La advertencia de Trump de que EEUU atacará las centrales eléctricas de Irán constituye una amenaza de crímenes de guerra, denuncia Amnistía Internacional
Amnistía Internacional ha denunciado que la advertencia emitida el fin de semana por Donald Trump de que Estados Unidos atacará las centrales eléctricas de Irán constituye una amenaza de crímenes de guerra.
“El presidente Donald Trump debe retractarse de unas amenazas profundamente irresponsables sobre actos que causarían un daño catastrófico a millones de civiles”, dice en un comunicado Erika Guevara-Rosas, directora sénior de Investigación, Trabajo de Incidencia, Políticas y Campañas de Amnistía Internacional.
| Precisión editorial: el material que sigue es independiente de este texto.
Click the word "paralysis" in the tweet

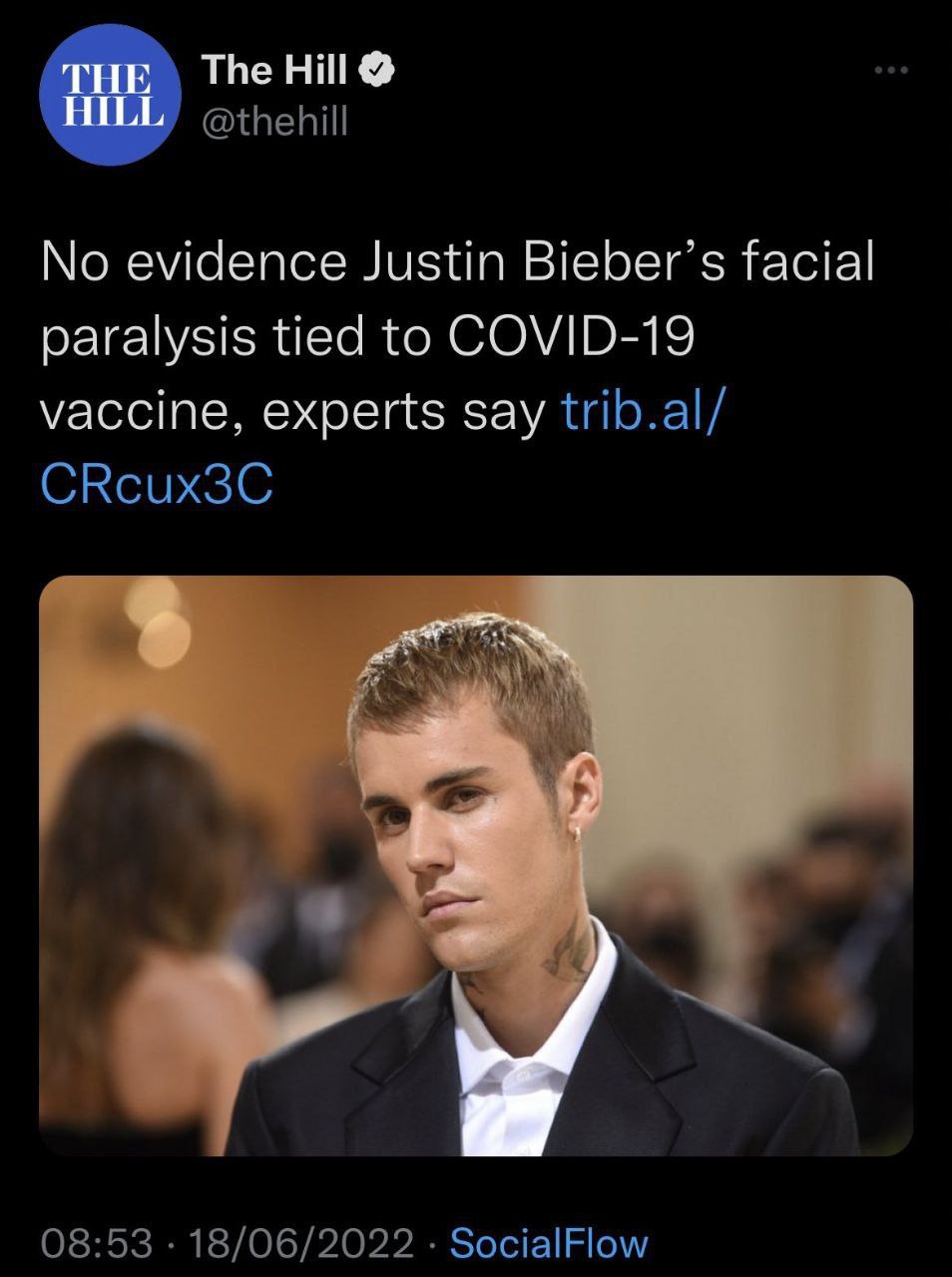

En referencia al giro de Trump a comienzos de semana, la responsable de la ONG añade que la decisión de no llevar a cabo dichos ataques “debe basarse en las obligaciones de Estados Unidos en virtud del derecho internacional humanitario de evitar daños a la población civil, y no en el resultado de negociaciones políticas”.
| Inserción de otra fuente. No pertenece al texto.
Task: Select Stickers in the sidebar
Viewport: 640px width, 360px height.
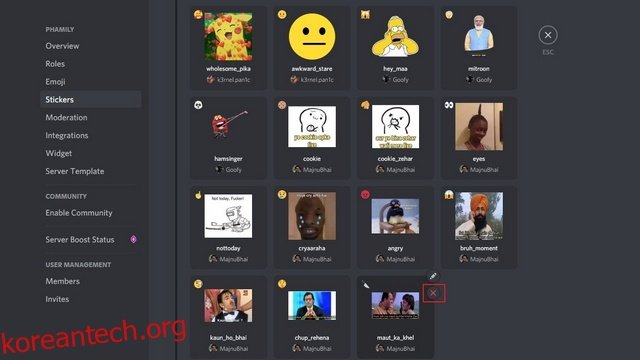Action: (x=91, y=100)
“Cometer dichos ataques tendría consecuencias devastadoras a largo plazo y socavaría gravemente el marco jurídico internacional diseñado para proteger a la población civil en tiempos de guerra”, agrega Guevara-Rosas, quien pide a Irán también que retire “sus amenazas de represalia mediante ataques contra centrales eléctricas utilizadas por Estados Unidos e Israel, así como contra infraestructuras económicas, industriales y energéticas en los países del Consejo de Cooperación para los Estados Árabes del Golfo”. Aboga, asimismo, por el fin de “los ataques ilícitos contra infraestructuras energéticas e instalaciones de desalinización en los países del Consejo de Cooperación para los Estados Árabes del Golfo”.
La responsable de Amnistía Internacional recuerda que está prohibido “de forma general atacar intencionadamente infraestructuras civiles como las centrales eléctricas”. “Incluso en los casos limitados en que puedan considerarse objetivos militares, ninguna parte puede atacar centrales eléctricas si ello puede causar un daño desproporcionado a la población civil. Dado que dichas centrales eléctricas son esenciales para satisfacer las necesidades básicas y garantizar el sustento de decenas de millones de civiles, atacarlas sería desproporcionado y, por lo tanto, ilícito según el derecho internacional humanitario, y podría constituir un crimen de guerra”, concluye.